TEXT FOR ANALYSIS
Hurrah! The sun is shining, the flowers are blooming and it’s finally warm enough to officially declare it “grilling season.” I wait for this moment all winter. There’s nothing better than preparing a simple meal of protein and vegetables and tossing it all over glowing charcoal chunks. My family loves the way grilled food tastes, and I love the way it keeps my kitchen relatively clean. It’s a win-win.
Of course, the kitchen only stays clean if the meal is indeed simple, which isn’t that hard to achieve on the grill. For me, the simplest preparations seem to shine best when grilled. Butterflied chicken, seasoned with salt, pepper and a sprinkling of ground ancho chiles, pork chops that have been briefly soaking in a salt and maple syrup brine, or shrimp, tossed in a little fresh lemon juice and olive oil, are all frequently found sizzling away on the grill.
I find I eat red meat more often in the summer, probably because steak is one of our favorite things to cook outside. There’s something so satisfying about a perfectly grilled steak. In fact, it’s so satisfying that one thick slice is all I ever want. I usually cook a thick steak, then slice it and divide it among two or three other people alongside a big serving of grilled vegetables or salad. No one walks away hungry.
I know it feels good to plop a whole steak on everyone’s plate, but sharing it makes sense on several levels. The obvious plus is that it’s healthier to keep your portions small. Nearly as important, though, are the economic and gastronomic benefits. After all, if you don’t feel obligated to feed everyone their own steak, you save money, though I find I end up spending some of those savings when I upgrade the cut of meat I’m buying.
Ribeye is widely thought to be one of the best steaks to grill, but it’s definitely not the cheapest, so getting 3 pounds of it for a family of four is not only excessive, but also expensive. I buy one 1½-inch-thick steak, cook it to a perfect medium-rare and cut it into ½-inch slices. My favorite “sauce” is just a drizzle of good olive oil and squeeze of lemon juice.
Here are a few tips to ensure that your grilled steak is perfect every time:
Bring it to room temperature. It’s widely understood among restaurant chefs that letting meat come to room temperature before cooking helps it cook more evenly.

RECORD EXCERPTS
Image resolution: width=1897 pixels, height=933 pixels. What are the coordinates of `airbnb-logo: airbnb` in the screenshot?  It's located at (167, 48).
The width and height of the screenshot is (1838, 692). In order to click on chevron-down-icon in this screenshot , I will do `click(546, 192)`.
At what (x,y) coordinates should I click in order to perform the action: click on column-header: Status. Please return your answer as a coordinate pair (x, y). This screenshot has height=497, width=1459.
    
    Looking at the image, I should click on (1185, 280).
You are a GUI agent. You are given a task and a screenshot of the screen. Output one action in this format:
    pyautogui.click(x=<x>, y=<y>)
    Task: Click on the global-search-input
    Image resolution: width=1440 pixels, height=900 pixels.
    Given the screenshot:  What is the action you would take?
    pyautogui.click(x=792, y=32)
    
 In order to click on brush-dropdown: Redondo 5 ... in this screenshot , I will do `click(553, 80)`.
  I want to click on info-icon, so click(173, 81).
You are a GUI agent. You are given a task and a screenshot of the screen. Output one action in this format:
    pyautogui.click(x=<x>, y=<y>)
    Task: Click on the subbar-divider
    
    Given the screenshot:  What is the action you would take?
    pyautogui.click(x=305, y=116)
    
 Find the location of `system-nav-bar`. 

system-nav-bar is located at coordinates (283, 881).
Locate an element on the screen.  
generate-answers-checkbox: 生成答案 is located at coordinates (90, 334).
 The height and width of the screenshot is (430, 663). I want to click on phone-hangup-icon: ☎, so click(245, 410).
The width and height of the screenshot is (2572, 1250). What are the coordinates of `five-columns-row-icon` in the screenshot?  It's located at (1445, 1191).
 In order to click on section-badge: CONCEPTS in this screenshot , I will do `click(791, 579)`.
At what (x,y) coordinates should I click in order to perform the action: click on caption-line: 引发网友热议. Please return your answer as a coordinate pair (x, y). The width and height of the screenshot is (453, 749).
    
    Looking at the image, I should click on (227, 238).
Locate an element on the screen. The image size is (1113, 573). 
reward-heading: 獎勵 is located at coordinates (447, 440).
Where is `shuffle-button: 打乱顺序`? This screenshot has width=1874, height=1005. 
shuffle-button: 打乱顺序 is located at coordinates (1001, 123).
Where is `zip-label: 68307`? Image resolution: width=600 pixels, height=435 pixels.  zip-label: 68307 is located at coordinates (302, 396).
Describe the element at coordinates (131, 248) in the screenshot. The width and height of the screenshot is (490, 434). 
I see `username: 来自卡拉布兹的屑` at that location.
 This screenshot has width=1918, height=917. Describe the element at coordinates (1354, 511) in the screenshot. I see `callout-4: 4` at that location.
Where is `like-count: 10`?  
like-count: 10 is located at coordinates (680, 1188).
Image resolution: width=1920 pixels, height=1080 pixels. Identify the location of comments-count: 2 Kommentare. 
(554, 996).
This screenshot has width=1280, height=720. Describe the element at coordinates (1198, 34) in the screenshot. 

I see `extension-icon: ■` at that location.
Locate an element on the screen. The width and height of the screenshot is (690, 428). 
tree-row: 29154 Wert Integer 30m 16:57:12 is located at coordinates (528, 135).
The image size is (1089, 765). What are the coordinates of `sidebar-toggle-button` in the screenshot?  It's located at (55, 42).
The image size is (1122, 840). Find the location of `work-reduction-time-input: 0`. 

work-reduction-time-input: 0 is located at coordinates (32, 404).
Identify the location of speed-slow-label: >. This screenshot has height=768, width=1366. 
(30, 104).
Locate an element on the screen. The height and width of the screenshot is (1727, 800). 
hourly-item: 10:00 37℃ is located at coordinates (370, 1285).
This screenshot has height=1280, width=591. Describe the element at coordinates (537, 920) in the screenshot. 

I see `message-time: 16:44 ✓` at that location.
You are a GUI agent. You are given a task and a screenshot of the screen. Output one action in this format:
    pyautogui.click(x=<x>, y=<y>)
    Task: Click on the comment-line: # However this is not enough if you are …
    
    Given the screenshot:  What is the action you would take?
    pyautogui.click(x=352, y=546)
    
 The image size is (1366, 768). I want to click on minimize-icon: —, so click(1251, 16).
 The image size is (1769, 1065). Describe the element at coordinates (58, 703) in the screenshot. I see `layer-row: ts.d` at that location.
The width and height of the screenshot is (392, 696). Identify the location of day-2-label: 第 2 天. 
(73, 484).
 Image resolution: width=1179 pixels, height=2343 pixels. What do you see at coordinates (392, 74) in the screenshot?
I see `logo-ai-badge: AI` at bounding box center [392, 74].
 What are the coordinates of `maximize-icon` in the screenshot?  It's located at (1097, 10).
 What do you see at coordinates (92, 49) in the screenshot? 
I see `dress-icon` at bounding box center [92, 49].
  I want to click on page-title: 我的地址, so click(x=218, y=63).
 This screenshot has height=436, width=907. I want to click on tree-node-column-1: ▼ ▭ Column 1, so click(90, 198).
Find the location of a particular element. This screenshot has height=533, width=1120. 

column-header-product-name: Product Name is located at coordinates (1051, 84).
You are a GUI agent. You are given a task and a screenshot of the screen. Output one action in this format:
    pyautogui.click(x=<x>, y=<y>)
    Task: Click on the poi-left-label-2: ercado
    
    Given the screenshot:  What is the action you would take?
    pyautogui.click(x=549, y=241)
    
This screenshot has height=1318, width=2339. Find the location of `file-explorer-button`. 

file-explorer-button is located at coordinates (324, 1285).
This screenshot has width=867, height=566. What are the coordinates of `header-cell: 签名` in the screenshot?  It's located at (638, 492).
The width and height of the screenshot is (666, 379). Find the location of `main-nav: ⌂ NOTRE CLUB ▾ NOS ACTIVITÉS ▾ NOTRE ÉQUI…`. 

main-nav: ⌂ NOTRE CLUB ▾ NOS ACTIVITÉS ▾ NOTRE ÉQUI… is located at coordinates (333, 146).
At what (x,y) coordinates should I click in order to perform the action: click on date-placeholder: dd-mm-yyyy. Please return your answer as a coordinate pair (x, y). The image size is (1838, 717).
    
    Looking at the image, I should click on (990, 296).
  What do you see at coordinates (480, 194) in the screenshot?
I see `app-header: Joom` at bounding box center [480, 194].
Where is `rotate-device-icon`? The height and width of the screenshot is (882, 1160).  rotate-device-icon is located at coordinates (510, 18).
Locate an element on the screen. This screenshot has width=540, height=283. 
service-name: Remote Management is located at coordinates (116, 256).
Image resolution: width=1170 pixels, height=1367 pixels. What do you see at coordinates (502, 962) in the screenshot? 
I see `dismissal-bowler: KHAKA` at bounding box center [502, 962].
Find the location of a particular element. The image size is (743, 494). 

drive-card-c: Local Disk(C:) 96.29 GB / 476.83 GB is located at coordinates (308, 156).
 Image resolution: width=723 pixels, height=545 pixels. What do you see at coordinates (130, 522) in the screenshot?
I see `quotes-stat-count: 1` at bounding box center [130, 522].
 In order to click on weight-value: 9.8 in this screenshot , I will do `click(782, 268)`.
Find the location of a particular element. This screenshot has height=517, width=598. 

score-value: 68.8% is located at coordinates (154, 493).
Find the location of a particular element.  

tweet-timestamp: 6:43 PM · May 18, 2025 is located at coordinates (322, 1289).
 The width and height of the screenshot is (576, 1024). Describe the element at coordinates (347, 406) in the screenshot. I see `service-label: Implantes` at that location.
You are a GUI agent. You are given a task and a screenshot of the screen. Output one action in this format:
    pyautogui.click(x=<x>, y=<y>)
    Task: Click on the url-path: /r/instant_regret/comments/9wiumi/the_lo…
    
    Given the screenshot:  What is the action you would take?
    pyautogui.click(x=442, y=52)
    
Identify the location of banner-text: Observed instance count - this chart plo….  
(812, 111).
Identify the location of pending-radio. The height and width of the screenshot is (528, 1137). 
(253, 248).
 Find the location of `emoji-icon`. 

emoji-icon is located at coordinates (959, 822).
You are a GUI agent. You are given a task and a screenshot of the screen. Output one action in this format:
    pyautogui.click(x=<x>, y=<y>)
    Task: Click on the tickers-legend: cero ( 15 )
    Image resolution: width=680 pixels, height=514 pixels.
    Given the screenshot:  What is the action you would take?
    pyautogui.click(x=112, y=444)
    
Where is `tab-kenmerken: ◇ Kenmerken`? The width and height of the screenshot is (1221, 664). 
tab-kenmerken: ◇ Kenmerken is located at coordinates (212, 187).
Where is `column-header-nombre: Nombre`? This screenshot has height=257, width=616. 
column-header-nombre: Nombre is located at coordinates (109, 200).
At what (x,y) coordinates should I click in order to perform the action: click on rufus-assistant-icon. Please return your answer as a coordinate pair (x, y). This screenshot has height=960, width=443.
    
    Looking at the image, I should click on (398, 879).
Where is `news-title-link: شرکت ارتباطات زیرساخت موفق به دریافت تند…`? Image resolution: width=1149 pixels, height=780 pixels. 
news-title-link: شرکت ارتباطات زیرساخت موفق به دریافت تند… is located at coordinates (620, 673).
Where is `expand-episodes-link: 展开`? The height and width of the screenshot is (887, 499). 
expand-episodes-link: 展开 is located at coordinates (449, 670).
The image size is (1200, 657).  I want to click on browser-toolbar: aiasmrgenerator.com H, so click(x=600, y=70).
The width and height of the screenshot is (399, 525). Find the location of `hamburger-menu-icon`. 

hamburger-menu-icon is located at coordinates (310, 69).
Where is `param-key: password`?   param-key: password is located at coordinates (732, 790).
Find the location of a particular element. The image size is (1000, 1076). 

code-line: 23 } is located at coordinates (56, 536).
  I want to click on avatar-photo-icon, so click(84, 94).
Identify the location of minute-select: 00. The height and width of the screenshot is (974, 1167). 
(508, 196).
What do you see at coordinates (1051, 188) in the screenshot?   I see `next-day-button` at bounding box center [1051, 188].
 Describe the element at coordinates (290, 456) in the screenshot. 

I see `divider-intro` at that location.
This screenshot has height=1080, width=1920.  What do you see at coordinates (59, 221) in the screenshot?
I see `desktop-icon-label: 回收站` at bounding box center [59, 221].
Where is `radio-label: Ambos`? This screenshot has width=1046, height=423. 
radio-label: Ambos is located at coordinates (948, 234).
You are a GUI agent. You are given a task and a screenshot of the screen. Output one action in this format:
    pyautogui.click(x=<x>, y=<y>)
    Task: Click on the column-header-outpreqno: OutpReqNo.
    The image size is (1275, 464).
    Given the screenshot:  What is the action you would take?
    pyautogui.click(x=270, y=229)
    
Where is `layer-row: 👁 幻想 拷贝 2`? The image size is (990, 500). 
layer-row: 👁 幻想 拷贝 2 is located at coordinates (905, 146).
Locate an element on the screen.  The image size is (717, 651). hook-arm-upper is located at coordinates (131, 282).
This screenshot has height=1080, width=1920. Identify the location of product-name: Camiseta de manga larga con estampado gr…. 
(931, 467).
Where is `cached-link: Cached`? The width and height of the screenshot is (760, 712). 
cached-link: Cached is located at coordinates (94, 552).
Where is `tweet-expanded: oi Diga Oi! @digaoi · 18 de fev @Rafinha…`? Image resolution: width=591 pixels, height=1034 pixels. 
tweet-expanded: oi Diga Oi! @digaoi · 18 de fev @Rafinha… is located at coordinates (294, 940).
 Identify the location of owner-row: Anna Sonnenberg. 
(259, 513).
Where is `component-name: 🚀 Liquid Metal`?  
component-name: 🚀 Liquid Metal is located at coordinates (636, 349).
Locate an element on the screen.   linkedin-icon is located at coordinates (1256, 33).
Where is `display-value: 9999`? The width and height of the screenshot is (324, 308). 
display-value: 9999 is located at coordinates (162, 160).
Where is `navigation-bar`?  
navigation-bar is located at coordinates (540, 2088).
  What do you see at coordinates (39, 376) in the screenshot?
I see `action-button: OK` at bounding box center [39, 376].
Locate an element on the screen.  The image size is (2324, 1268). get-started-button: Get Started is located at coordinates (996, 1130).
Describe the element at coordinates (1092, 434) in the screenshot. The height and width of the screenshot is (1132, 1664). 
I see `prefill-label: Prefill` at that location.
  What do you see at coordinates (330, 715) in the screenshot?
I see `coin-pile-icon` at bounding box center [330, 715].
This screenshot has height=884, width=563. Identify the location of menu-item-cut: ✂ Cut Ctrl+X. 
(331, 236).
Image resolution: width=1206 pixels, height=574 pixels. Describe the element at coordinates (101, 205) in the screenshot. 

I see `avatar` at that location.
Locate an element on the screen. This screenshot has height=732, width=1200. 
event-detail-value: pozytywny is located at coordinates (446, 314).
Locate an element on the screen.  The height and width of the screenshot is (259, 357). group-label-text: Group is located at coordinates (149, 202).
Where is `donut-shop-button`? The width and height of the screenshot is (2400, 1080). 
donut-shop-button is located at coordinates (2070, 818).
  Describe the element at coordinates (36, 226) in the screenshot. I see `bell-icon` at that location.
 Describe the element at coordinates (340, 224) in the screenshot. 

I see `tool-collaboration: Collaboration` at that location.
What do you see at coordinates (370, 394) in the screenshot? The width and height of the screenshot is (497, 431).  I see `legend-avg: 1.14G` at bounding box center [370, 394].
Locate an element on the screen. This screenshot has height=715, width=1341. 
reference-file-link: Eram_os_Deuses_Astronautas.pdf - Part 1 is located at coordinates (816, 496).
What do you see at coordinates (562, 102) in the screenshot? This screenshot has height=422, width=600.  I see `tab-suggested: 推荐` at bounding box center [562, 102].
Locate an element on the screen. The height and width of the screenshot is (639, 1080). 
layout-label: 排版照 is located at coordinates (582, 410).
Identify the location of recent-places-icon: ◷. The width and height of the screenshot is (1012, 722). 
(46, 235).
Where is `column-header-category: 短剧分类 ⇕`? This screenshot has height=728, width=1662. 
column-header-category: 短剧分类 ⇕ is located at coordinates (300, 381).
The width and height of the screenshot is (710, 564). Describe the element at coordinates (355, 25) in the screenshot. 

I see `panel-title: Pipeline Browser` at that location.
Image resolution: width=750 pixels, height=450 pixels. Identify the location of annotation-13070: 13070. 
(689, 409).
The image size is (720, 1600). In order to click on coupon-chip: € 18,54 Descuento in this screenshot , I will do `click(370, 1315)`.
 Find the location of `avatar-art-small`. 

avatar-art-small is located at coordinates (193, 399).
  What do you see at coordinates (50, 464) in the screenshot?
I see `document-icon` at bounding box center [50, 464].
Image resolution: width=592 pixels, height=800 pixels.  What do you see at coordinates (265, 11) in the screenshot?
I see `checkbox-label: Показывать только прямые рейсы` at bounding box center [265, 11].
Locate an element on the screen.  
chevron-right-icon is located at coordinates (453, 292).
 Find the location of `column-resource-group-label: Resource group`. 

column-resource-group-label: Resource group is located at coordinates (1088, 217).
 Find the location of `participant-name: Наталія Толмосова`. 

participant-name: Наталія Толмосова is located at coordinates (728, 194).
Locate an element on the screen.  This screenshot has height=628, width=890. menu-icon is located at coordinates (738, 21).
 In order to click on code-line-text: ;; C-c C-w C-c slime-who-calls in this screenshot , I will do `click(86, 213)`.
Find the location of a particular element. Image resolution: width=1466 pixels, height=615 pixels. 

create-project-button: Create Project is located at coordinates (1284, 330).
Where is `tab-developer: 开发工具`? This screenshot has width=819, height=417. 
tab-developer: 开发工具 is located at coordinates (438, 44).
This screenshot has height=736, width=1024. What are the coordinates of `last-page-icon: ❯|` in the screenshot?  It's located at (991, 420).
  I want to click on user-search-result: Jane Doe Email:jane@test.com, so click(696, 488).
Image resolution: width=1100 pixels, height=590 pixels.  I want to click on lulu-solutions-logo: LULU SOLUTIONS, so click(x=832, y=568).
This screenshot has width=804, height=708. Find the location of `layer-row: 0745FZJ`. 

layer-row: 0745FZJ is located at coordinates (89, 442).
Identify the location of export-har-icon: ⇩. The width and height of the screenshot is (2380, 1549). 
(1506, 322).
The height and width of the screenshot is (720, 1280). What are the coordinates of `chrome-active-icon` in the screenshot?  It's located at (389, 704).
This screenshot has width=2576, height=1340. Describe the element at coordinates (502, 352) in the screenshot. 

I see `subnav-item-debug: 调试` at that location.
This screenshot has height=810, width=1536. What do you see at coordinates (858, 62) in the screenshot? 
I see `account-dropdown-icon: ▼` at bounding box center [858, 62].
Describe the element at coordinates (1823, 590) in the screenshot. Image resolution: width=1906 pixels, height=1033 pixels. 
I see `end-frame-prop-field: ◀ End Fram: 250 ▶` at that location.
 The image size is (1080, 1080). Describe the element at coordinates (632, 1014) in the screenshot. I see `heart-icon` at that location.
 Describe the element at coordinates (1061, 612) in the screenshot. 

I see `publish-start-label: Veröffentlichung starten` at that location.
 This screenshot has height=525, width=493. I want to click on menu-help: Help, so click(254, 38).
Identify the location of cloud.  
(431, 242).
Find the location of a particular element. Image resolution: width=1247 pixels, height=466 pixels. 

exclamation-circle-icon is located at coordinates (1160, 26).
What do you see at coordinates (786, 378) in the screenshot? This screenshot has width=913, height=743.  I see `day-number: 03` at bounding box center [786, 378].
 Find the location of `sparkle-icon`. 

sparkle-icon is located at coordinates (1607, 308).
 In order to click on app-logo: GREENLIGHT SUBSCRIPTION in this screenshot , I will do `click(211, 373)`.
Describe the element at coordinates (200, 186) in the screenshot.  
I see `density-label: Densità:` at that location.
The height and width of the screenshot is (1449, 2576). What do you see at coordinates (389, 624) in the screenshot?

ACTIVITY LIST
A: In the text on grilling season, what does the author use as a favorite "sauce" for sliced ribeye?
B: Extend the grilling-season text above, picking up right after its last sentence.

TASK-BY-TASK ANSWERS
A: A drizzle of good olive oil and a squeeze of lemon juice.

B:
Salting is key. There are two philosophies when it comes to properly seasoning your steak: Season it early or season it at the last moment. I prefer the former. Salting a steak 30 to 60 minutes before cooking gives the steak a chance to absorb it, which helps the cells retain water, guaranteeing flavorful, juicy meat. But make sure to pat the meat dry with paper towels before grilling, as the salt causes juices to accumulate on the steak. A wet steak won’t brown well.
Use a thermometer. When it comes to doneness, don’t guess. Do yourself a favor and buy a good instant-read thermometer. You won’t regret it.
Let it rest. Always give your cooked steak at least 5 minutes, preferably 10, to rest before you cut into it. This lets the fibers relax and juices spread. I know it’s not easy, but patience is a virtue in the game of protein perfection.
Italian Grilled Steak
Note: The Italians have perfected the art of perfectly grilled steak. This one is seasoned with a bit a garlic and rosemary, but rest assured, it tastes terrific with just salt and pepper, too. From Meredith Deeds.
• 1 (1 1⁄2 in.-thick) ribeye steak (about 1 1/4 lb.)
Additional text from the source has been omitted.